Deep Learning Fundamentals - Classic Edition

A newer version of this course is available! Check here for details!

Backpropagation explained | Part 4 - Calculating the gradient

video

expand_more chevron_left

text

expand_more chevron_left

Backpropagation explained | Part 4 - Calculating the gradient

Hey, what's going on everyone? In this episode, we're finally going to see how backpropagation calculates the gradient of the loss function with respect to the weights in a neural network.

So let's get to it.

Our Task

We're now on episode number four in our journey through understanding backpropagation. In the last episode, we focused on how we can mathematically express certain facts about the training process.
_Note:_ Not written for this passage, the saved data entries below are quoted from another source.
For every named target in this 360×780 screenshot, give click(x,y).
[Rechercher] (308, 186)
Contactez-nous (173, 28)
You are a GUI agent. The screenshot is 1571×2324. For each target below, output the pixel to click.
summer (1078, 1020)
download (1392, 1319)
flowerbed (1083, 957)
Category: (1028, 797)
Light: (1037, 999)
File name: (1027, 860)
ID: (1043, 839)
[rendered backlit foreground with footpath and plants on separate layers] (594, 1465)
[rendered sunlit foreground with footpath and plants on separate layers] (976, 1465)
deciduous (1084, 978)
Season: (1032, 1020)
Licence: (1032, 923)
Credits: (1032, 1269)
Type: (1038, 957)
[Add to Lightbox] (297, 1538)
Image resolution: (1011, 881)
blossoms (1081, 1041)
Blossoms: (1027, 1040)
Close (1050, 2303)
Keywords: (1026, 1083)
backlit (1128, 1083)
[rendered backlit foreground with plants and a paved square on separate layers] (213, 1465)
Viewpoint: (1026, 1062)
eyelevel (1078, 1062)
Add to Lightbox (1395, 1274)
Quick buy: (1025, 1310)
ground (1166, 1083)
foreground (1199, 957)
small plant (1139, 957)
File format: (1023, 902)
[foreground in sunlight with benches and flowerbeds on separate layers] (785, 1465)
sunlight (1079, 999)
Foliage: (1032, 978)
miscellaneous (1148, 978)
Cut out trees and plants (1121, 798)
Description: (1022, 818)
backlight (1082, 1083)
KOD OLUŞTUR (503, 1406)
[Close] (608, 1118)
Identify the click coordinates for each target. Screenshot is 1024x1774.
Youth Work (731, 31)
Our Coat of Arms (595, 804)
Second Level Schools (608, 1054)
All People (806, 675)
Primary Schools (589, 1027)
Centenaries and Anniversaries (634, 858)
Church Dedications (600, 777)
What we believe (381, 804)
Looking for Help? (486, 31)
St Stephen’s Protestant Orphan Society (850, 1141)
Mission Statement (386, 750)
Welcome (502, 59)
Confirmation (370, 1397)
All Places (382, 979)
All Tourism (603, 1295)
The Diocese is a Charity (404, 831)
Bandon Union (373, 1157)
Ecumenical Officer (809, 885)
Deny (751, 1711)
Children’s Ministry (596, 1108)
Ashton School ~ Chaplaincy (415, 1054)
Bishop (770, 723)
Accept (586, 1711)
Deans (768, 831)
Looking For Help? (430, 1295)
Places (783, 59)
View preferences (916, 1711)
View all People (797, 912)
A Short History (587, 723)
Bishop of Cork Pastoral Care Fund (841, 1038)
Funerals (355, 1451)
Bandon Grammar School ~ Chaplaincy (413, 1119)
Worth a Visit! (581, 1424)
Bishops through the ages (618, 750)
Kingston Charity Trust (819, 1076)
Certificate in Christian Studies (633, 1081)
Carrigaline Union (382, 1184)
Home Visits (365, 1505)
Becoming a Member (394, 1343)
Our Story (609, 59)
Now we're going to be using these expressions to help us differentiate the loss of the neural network with respect to the weights.

Recall from the episode that covered the intuition for backpropagation that for stochastic gradient descent to update the weights of the network, it first needs to calculate the gradient of the loss with respect to these weights.

Calculating this gradient is exactly what we'll be focusing on in this episode.

We're first going to start out by checking out the equation that backprop uses to differentiate the loss with respect to weights in the network.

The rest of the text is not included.